Working in the jungle that prison is, Stathis says it was the courage and strength of the inmates that inspired him to find a different approach and code of communication with them.

“They were young guys from 15 to 20 years of age who were uneducated, uncultured, from difficult family backgrounds, with no support. The approach was different, I had to find a code of communication with them that they could understand – and that was the physical approach.”

After three years of working with prisoners, once the economic situation in the country made him decide it was time to leave, Stathis’ biggest dilemma was how to leave ‘the kids from Avlona’.

“In retrospect, if I was paid for my work, I wouldn’t have left. Your self esteem is being threatened by the system – you are trying so hard to be part of the system, to offer, to better it, and yet you are getting nowhere.

“I decided to leave.”

Before his return to Australia, Stathis was approached by the Psychiatric Prison of Korydallos, and conducted a workshop that culminated in a presentation.

“It turned a lot of things around for me in terms of how I feel about what I do. I am not a commercial actor, I’ve done that. We go beyond that at the end of the day.”

Now back in Melbourne, which he left close to 20 years ago, Stathis is keen to apply the techniques he learned from Avlona detainees in correction centres in Victoria.

With the system more regimented and structured, the process is taking more time, but with authorities already giving positive feedback to Stathis’ idea.
Until then, passionate about contributing to community, Stathis is taking part in a project by Northland Youth Centre.

Entitled Diversionary Program, the project is set up for children in difficult situations and in danger of imprisonment. The aim, of course, is to prevent this from happening and to engage children in something creative and positive.

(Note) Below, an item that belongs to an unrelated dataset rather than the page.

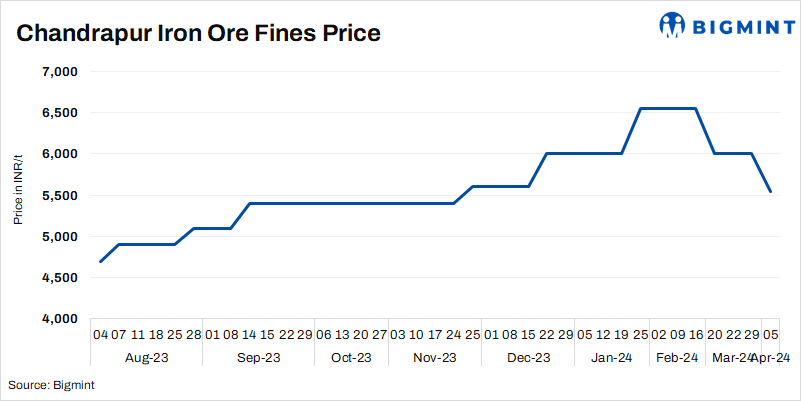Select the Sep-23 month label
The image size is (801, 401).
[x=256, y=357]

He is also active in the Street Soccer program, initiated by George Halkias of The Big Issue, where detainees take part in soccer games with teams from the other side of the prison bars.

“Every Wednesday, before the tournament, we work with them to help them gain team spirit and some technical skills with the ball and amongst each other. This helps me find out more about the system from inside and understand the psychology of the detainees here in Australia better.”

On the same voluntarily basis, Stathis is involved in the workshops of YMCA in prisons, that offer some basic classes to prisoners, like obtaining the certificate CERT 2, as well as fitness workshops.

“I see that prisoners want something more than just fitness exercise or a dry lesson. Some of my own suggestions had a positive response so far, even in such an experimental stage.

“The good news is that there is interest amongst prisoners for something new as they are looking to fight the monotony and think ‘different’ in any way they can.

“After all, my work is about changing peoples perceptions about themselves and others around them.”